Indiana Jones and the Amazon's Gate
Chapter 1: The Prophecy
"Professor, wake up!" Morgan whispered, shaking the elderly professor's shoulder. "Wake up!"
Slowly, the aging professor rolled toward her, weather-beaten skin parting to reveal tired hazel eyes that seemed to have seen far too much. "I'm awake," the professor replied in a gravelly voice. A voice that did not seem to match his extremely advanced age - too full of life. But then, perhaps that was why he'd refused to retire.
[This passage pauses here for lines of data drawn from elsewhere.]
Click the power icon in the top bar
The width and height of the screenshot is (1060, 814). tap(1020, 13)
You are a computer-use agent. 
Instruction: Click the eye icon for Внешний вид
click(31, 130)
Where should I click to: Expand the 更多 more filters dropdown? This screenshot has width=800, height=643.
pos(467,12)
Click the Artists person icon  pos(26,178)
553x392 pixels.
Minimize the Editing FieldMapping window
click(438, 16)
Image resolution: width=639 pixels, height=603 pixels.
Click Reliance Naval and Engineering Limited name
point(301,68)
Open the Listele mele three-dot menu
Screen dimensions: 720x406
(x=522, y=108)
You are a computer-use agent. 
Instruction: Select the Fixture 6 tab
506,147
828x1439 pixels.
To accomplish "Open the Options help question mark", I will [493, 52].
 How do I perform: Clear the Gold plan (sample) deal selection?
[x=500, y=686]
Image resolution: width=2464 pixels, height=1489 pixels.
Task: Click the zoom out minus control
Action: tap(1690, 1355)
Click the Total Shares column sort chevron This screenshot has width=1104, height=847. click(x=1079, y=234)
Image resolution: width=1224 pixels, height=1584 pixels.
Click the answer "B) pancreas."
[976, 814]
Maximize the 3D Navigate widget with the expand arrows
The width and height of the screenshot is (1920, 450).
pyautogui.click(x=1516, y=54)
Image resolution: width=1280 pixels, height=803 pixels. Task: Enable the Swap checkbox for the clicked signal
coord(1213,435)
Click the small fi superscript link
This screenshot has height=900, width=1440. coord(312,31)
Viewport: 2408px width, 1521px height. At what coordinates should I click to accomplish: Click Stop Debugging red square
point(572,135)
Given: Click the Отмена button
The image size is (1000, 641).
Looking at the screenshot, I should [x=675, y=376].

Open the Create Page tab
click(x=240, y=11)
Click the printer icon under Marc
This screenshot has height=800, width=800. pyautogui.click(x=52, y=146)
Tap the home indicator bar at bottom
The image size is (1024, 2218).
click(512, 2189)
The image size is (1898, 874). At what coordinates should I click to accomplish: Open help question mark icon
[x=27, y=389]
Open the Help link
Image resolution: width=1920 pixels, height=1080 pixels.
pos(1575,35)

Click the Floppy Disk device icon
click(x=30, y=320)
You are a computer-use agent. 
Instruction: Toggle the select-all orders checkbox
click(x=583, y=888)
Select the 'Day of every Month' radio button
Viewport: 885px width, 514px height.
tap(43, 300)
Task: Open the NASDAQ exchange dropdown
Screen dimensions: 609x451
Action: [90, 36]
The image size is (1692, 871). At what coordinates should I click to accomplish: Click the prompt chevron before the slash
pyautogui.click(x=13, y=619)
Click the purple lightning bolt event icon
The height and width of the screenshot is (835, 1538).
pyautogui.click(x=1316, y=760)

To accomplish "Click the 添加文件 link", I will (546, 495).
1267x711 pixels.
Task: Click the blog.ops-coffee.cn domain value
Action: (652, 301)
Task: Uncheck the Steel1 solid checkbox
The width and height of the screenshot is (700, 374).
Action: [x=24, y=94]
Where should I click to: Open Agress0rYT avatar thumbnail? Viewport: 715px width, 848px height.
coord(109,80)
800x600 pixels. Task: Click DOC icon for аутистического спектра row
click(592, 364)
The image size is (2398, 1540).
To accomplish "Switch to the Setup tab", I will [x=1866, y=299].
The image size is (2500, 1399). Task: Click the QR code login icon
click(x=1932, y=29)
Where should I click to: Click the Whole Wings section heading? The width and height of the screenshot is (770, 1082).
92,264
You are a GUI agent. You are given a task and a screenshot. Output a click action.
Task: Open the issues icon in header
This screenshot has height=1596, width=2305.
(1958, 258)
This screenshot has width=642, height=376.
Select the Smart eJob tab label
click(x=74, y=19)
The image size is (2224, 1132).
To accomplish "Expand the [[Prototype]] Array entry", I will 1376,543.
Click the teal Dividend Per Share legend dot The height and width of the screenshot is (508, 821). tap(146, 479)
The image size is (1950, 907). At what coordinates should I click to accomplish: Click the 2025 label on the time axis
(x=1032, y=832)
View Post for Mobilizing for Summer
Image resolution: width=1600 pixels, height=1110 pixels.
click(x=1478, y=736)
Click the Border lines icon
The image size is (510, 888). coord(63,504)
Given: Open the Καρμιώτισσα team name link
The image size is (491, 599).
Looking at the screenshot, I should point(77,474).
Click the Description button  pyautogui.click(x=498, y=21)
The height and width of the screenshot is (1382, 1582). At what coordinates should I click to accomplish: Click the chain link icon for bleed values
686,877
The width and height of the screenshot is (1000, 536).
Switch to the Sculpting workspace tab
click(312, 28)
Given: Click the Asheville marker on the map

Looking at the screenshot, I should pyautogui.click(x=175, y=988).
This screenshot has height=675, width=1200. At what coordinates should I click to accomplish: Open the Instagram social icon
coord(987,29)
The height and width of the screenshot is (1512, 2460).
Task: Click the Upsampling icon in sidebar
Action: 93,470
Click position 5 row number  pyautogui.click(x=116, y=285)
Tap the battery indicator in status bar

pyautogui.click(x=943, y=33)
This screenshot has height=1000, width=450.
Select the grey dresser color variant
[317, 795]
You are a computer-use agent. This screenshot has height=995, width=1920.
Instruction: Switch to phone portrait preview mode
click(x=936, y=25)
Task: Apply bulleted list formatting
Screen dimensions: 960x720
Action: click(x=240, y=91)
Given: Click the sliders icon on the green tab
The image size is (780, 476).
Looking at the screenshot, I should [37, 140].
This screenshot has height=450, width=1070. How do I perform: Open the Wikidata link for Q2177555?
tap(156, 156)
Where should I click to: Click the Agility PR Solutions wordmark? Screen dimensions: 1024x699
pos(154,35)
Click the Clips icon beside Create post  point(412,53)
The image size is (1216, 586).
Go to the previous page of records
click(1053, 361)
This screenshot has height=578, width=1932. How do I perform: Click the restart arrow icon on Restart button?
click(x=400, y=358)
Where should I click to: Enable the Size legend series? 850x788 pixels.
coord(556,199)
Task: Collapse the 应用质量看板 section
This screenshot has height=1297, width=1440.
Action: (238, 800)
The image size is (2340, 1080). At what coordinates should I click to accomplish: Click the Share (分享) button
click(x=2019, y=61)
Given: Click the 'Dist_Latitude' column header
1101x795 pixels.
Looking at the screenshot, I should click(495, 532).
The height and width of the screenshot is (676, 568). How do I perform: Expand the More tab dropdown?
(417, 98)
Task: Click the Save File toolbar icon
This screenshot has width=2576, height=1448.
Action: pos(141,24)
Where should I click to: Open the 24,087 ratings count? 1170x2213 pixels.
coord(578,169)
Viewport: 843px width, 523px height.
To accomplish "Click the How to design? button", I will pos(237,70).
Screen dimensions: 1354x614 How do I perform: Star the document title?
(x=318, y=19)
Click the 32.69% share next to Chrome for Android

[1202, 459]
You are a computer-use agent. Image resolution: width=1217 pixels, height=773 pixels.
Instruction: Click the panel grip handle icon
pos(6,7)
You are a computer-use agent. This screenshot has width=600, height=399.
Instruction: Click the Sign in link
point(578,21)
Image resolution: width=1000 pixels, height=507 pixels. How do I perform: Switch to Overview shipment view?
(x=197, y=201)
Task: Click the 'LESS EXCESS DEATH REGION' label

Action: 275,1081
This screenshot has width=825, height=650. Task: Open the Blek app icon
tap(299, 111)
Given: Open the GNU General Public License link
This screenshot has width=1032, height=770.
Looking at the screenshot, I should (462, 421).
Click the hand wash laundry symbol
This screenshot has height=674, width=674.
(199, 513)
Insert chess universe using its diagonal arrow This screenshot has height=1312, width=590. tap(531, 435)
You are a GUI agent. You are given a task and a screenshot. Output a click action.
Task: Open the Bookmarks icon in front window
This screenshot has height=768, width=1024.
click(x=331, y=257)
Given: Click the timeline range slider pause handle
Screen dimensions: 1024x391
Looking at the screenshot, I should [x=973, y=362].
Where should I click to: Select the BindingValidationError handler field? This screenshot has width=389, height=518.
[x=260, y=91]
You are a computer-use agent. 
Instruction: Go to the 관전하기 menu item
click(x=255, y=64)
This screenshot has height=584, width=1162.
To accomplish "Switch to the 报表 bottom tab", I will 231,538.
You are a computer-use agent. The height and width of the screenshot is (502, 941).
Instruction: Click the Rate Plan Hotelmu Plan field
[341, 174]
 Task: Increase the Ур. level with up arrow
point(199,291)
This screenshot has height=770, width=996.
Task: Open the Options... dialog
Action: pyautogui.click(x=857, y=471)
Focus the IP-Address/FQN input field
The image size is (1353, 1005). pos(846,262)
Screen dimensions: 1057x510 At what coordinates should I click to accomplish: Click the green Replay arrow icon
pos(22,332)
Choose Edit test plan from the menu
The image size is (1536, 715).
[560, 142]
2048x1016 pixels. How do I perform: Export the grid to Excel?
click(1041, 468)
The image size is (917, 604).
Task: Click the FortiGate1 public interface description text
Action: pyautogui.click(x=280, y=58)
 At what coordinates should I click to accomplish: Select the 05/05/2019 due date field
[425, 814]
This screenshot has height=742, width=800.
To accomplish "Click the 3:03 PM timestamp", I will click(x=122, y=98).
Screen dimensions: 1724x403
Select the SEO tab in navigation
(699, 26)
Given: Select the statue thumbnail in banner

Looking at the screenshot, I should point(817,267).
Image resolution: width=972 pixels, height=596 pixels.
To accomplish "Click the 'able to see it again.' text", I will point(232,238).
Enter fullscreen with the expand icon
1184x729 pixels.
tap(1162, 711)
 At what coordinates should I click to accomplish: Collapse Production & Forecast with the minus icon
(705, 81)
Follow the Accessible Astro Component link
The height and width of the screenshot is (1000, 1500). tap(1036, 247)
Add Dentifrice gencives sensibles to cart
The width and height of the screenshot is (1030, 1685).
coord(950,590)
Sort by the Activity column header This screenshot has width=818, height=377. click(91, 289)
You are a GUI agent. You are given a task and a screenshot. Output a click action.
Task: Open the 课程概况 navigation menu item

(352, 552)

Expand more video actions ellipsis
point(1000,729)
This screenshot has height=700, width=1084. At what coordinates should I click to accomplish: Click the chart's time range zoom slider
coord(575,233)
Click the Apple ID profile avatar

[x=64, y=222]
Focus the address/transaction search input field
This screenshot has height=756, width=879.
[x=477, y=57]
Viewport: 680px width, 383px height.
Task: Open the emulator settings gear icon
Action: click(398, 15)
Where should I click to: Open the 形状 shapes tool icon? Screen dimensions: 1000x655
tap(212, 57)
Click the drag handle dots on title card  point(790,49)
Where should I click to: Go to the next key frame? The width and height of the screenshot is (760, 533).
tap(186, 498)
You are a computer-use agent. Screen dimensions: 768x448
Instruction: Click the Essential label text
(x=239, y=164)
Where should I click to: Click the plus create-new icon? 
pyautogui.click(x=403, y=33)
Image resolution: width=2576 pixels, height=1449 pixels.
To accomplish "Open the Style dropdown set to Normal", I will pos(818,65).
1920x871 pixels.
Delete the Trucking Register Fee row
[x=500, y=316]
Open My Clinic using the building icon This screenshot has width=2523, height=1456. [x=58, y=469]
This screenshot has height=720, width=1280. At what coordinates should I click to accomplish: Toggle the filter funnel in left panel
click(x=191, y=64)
Morgan Fletcher stepped back from the professor's bedside, reaching for a cup of steaming coffee she had at the ready. She'd been renting the guest room ever since she'd started as a grad student at Princeton; he'd said that he preferred to have someone around to keep track of him, at his age. An equally weathered hand emerged from beneath the quilt, and she pressed the coffee mug into it.
"Thank you." He smiled, sipping the coffee. "What time is it?"
"Six-thirty A.M." Morgan winced; she was, herself, not used to being up and about at this hour. "Professor Hamilton called."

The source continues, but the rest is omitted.